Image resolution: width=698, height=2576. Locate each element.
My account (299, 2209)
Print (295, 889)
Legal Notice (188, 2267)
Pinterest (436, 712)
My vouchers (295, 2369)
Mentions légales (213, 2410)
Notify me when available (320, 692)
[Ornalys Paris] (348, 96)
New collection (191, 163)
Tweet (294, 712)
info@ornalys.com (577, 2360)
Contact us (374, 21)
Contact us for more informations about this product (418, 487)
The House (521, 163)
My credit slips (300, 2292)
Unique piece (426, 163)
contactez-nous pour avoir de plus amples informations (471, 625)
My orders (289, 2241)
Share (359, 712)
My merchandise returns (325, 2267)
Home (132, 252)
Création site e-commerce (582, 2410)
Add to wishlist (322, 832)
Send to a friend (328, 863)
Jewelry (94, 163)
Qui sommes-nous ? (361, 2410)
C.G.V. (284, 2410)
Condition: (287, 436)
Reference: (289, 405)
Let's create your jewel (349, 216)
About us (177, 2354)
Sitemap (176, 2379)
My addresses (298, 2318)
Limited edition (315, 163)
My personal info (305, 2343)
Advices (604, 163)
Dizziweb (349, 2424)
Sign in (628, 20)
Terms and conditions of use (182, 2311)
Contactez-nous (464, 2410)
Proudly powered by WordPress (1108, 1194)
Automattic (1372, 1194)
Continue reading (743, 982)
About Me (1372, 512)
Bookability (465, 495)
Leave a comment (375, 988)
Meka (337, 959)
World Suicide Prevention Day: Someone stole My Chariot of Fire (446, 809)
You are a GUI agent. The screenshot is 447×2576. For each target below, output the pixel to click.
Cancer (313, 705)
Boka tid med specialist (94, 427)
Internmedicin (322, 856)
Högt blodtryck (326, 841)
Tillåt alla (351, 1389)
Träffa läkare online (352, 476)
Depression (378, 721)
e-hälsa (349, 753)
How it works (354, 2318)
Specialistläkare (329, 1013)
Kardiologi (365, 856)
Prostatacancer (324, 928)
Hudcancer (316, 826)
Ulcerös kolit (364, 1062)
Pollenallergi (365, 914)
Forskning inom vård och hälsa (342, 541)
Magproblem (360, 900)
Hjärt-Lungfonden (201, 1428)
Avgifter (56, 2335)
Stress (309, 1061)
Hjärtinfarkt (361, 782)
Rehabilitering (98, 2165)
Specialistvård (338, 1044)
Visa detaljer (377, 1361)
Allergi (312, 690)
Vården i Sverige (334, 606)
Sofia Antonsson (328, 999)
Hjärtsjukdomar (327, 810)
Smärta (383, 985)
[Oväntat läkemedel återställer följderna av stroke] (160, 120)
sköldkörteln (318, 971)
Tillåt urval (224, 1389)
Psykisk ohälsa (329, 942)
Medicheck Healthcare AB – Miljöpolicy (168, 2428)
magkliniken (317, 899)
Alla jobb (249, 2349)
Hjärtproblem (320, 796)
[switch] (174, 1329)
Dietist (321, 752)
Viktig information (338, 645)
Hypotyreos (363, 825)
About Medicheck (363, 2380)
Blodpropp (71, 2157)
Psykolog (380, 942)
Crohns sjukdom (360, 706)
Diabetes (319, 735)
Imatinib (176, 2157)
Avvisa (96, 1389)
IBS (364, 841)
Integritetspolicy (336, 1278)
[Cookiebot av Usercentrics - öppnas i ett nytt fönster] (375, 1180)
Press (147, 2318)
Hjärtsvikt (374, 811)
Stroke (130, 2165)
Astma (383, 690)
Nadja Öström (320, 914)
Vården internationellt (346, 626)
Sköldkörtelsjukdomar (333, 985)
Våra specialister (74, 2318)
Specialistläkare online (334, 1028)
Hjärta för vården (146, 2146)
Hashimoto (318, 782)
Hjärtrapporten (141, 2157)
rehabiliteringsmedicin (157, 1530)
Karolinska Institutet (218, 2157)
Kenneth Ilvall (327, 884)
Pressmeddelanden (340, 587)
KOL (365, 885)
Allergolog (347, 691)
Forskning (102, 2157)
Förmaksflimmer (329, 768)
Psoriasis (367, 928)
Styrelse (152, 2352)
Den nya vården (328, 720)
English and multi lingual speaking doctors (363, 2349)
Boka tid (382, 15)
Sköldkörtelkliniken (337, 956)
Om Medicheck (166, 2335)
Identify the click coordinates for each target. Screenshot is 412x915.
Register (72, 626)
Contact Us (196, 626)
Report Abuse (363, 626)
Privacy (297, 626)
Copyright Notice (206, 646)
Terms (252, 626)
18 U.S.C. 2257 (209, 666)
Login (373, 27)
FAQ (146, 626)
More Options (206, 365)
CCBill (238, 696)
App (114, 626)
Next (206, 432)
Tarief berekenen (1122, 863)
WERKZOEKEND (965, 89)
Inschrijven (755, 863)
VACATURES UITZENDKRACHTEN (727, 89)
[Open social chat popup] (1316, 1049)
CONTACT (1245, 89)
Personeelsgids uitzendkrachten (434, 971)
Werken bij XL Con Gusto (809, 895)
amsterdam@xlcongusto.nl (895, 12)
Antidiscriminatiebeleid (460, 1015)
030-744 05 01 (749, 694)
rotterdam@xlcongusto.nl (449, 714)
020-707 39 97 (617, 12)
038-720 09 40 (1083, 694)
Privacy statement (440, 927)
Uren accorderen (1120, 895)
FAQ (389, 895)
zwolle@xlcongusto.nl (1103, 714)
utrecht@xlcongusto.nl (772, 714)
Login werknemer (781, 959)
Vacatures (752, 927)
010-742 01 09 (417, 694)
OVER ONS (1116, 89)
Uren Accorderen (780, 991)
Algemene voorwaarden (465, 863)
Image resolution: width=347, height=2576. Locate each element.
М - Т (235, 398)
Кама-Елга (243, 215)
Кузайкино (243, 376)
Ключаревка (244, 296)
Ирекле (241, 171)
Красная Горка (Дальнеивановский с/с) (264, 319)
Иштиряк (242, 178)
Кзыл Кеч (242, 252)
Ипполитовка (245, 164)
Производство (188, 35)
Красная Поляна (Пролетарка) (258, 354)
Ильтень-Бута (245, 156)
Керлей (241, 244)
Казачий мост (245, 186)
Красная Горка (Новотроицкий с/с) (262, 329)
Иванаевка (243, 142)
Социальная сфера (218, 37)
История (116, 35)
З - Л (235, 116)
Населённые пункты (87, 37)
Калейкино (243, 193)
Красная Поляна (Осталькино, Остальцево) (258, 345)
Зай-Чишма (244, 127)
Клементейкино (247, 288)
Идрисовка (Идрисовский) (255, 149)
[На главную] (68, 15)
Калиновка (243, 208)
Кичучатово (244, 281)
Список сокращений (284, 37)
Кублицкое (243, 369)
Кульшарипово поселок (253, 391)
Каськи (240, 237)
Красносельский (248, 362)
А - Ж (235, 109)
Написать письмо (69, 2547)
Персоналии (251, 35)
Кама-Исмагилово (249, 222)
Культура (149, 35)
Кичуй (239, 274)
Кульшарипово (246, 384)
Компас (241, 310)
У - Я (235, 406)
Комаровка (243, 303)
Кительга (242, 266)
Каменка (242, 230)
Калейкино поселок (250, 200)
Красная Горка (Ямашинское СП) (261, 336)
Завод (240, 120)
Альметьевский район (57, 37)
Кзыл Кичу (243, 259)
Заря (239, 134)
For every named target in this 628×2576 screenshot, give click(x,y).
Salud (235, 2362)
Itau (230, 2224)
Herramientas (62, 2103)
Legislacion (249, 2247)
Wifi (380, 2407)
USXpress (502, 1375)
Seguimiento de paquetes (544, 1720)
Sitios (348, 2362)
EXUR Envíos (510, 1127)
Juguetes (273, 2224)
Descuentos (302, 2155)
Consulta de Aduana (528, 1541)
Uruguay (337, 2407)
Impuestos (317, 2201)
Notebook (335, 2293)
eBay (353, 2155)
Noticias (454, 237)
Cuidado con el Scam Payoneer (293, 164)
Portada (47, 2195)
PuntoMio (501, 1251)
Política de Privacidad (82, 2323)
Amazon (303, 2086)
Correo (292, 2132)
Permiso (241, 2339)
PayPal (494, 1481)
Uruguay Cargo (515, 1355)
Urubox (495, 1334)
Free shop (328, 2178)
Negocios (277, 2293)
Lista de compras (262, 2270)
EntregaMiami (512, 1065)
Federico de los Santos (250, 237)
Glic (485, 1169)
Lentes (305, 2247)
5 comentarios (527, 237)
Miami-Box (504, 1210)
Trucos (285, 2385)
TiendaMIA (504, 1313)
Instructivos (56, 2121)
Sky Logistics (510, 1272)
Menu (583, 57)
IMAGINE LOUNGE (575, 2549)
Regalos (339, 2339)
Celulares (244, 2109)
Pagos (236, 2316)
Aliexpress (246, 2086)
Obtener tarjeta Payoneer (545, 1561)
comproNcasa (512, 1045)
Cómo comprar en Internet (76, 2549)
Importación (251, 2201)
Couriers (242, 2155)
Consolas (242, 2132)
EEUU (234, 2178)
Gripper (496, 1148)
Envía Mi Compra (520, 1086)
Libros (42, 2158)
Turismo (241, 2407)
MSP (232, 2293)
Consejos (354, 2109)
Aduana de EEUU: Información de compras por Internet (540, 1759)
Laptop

- _TASK DETAILS_:
The answer is the lines above between the line holding "[На главную] (68, 15)" and the line holding "Noticias (454, 237)", inclusive, each written out exactly, and no others.

- _EXERCISE SOLUTION_:
[На главную] (68, 15)
Калиновка (243, 208)
Кичучатово (244, 281)
Список сокращений (284, 37)
Кублицкое (243, 369)
Кульшарипово поселок (253, 391)
Каськи (240, 237)
Красносельский (248, 362)
А - Ж (235, 109)
Написать письмо (69, 2547)
Персоналии (251, 35)
Кама-Исмагилово (249, 222)
Культура (149, 35)
Кичуй (239, 274)
Кульшарипово (246, 384)
Компас (241, 310)
У - Я (235, 406)
Комаровка (243, 303)
Кительга (242, 266)
Каменка (242, 230)
Калейкино поселок (250, 200)
Красная Горка (Ямашинское СП) (261, 336)
Завод (240, 120)
Альметьевский район (57, 37)
Кзыл Кичу (243, 259)
Заря (239, 134)
For every named target in this 628×2576 screenshot, give click(x,y).
Salud (235, 2362)
Itau (230, 2224)
Herramientas (62, 2103)
Legislacion (249, 2247)
Wifi (380, 2407)
USXpress (502, 1375)
Seguimiento de paquetes (544, 1720)
Sitios (348, 2362)
EXUR Envíos (510, 1127)
Juguetes (273, 2224)
Descuentos (302, 2155)
Consulta de Aduana (528, 1541)
Uruguay (337, 2407)
Impuestos (317, 2201)
Notebook (335, 2293)
eBay (353, 2155)
Noticias (454, 237)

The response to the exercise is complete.